**Prompt**. Scan the entries line by line and return those with "computer".

(Stored data entries)
'''
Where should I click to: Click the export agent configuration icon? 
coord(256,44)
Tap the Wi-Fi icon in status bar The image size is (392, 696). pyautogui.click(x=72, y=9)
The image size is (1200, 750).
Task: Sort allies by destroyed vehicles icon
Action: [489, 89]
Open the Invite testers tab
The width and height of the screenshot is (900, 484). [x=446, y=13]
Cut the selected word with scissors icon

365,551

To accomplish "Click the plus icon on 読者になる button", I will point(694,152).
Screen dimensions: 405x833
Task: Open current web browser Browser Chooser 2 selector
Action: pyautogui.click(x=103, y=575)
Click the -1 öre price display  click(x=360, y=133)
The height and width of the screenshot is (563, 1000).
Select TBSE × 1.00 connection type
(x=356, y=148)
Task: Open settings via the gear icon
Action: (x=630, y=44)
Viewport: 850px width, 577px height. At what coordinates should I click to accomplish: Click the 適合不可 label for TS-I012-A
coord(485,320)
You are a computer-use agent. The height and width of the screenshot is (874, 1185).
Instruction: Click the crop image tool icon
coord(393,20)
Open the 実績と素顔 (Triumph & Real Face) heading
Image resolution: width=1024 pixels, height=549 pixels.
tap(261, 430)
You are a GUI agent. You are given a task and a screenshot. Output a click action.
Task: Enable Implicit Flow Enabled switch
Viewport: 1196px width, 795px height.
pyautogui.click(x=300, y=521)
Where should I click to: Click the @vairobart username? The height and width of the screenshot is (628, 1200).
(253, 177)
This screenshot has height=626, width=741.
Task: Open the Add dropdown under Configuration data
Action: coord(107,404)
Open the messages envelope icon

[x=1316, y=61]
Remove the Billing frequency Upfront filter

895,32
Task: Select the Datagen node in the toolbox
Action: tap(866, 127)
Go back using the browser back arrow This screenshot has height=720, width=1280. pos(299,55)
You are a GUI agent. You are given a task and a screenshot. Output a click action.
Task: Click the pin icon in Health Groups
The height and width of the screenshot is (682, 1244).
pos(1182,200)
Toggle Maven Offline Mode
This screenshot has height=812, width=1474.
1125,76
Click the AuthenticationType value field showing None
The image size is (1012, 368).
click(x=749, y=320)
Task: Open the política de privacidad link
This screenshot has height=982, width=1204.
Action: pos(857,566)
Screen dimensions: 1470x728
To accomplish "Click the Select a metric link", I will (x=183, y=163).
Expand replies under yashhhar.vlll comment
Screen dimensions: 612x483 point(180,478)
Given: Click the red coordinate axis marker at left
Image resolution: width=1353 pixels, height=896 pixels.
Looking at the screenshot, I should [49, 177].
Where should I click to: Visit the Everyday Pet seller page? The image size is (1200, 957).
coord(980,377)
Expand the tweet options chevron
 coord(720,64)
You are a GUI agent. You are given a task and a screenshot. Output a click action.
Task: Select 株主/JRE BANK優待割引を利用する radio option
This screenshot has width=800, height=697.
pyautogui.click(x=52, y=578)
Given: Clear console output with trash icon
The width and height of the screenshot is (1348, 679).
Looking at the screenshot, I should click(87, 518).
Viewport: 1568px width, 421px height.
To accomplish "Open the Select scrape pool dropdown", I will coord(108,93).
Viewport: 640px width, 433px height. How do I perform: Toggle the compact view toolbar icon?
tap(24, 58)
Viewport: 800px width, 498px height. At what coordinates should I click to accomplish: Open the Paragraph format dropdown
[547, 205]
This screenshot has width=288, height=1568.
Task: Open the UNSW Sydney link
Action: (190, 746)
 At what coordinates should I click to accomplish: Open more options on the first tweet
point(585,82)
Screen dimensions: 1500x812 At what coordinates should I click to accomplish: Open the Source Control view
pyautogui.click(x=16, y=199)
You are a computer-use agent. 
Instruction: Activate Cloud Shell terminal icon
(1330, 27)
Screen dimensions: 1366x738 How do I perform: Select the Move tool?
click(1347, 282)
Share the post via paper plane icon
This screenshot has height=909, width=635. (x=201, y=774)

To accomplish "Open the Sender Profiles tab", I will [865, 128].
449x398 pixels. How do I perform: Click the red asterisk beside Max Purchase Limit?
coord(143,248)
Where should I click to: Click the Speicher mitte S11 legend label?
'''
**Reply to the exercise**.
You are a computer-use agent. The height and width of the screenshot is (874, 1185).
You are a computer-use agent. 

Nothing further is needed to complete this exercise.